- Direction A -
According to the document excerpt, how many correctional facilities employees did Lambert study?

- Document excerpt -
++++++++

Development of employee’s commitment towards the organization takes more time and effort as compared to the time required to build job satisfaction (Rifai, 2005). Whereas job satisfaction may be affected by day-to-day events in the workplace or tangible aspects of the work environment such as pay, supervision, working hours, promotions among others, commitment attitudes develop more slowly over time as employees evaluate their relationship with the organization and other aspects of working for the organization such as its goals and values (Porter et al., 1974). Whereas, it is expected that any changes in the organization, for instance, plans for redundancies, unfair promotional procedures or poor pay, affect the employee’s commitment in the long run. Mowday (1982) stated that day to day events in any organisation might affect an employee’s level of job satisfaction, but such events do not make an employee re- evaluate seriously his or her overall attachment to the organization”. Lambert (2004) reinforced the suggestions of Mowday in findings of his study. In his study of 272 correctional facilities employees, he found that job characteristics like job variety, autonomy and supervision varied in how they affected job satisfaction and organisational commitment, with these characteristics having stronger effects on job satisfaction than on organizational commitment. Since, job satisfaction is concerned with an individual’s job while organizational commitment is concerned with the bond formed with the overall organisation, it is expected that job characteristics would have larger effects on job satisfaction than they would have on organisational commitment. Despite these differences, studies (Mathieu and Zajac, 1990) have shown that job satisfaction and organizational commitment had a strong positive correlation with each other.
Due to the differences between job satisfaction and organizational commitment, these two constructs will be examined separately as dependent variables.

++++++++

- Direction B -
Rewrite the records from the line that has "Screen dimensions: 800x556" through the end of the records, swapping "Home icon" for "Settings icon" and leaving everything else unchanged. Leave the pictures out of your answer.

++++++++

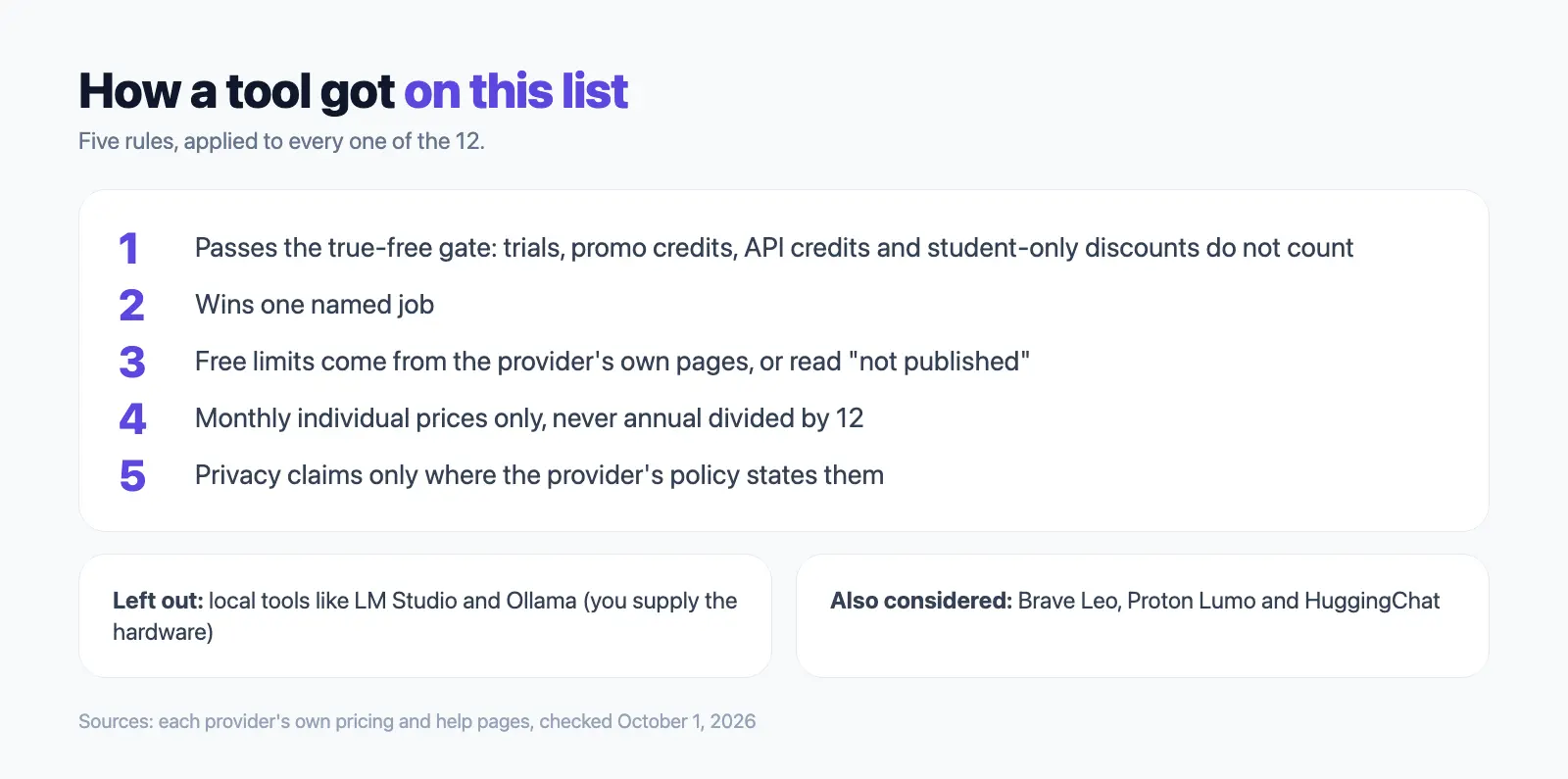The height and width of the screenshot is (779, 1568).
Task: Click the purple number 5 marker
Action: (132, 476)
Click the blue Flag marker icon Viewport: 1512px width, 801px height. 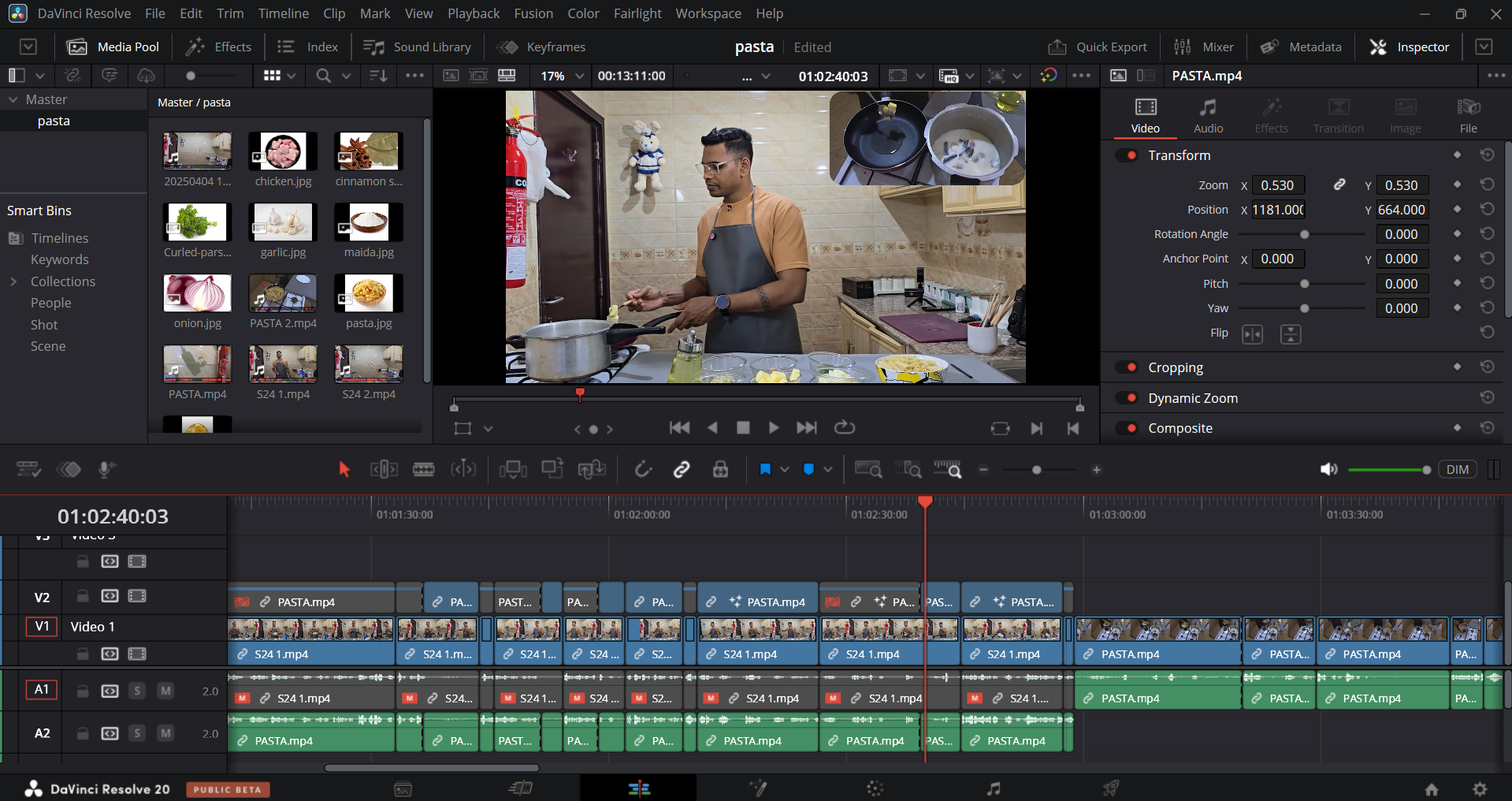point(764,470)
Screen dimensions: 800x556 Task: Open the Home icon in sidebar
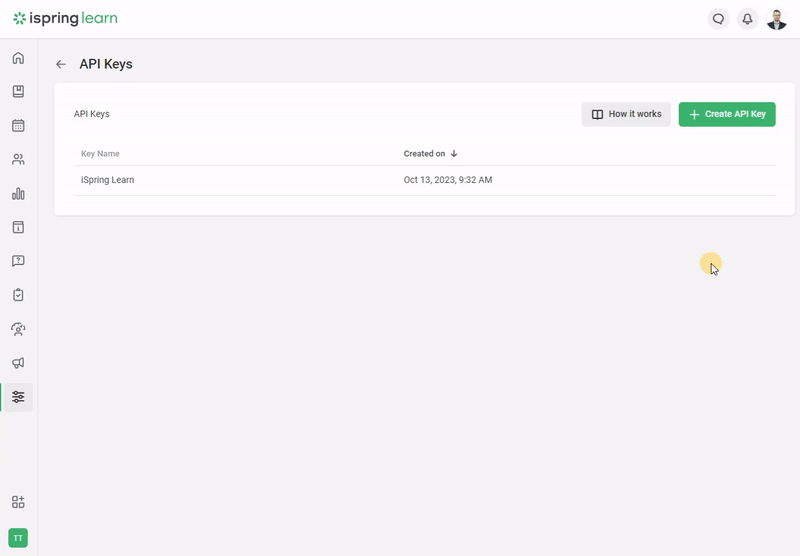coord(18,58)
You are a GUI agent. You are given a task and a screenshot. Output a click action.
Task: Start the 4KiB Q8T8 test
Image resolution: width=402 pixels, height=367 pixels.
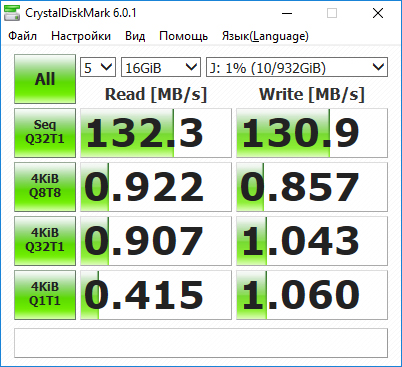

++++++++

- Complete answer A -
272

- Complete answer B -
Screen dimensions: 800x556 Task: Open the Settings icon in sidebar
coord(18,58)
You are a GUI agent. You are given a task and a screenshot. Output a click action.
Task: Start the 4KiB Q8T8 test
Image resolution: width=402 pixels, height=367 pixels.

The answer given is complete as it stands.